Next, the case of the driving method in which the rotation direction of the motor 51 is not only one direction will be described.
When the rotation direction of the motor 51 is not one direction, that is, when the rotation direction of the shaft 52 can be switched between a clockwise (CW) direction and a counterclockwise direction when viewed from the left side in the figure in the axial direction, There is a possibility that the force is applied to both sides of the driven gear 66 in the axial direction.

  Therefore, as shown in FIG. 7, both sides in the axial direction of the driven gear 66, that is, between the bracket 62 and the driven gear 66, and between the face plate 61 to which the bracket 62 is attached and the driven gear 66 are provided. An anti-vibration material 64 is sandwiched and provided. This prevents vibrations in the thrust direction of the driven gear 66 between the driven gear 66 and the bracket 62 and vibrations in the thrust direction of the driven gear 66 between the driven gear 66 and the face plate 61. Absorbed by the vibration material 64. Therefore, vibration in the thrust direction of the driven gear 66 between the bracket 62 and the driven gear 66 and vibration in the thrust direction of the driven gear 66 between the driven gear 66 and the face plate 61 are reduced. Can do. That is, the vibration in the thrust direction of the driven gear 66 can be reduced regardless of the rotation direction of the motor 51, and the noise can be reduced.
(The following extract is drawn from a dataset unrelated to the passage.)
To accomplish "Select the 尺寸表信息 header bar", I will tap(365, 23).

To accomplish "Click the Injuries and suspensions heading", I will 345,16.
  FIG. 9 shows a state of vibration in the thrust direction transmitted from the motor 51 to the stud 63 via the bracket 62. Since the motor 51 is attached to the bracket 62, the vibration of the motor 51 is transmitted to the bracket 62 and the bracket 62 vibrates. When the bracket 62 vibrates in this way, the vibration is transmitted to the stud 63 crimped to the bracket 62, and the vibration transmitted to the stud 63 is transmitted to the driven gear 66 provided rotatably on the stud 63. That is, the vibration of the motor 51 is transmitted from the bracket 62 to the driven gear 66 through the stud 63 in the thrust direction indicated by the arrow B in the figure. Thus, when the vibration of the motor 51 is transmitted to the driven gear 66, the driven gear 66 vibrates and generates noise.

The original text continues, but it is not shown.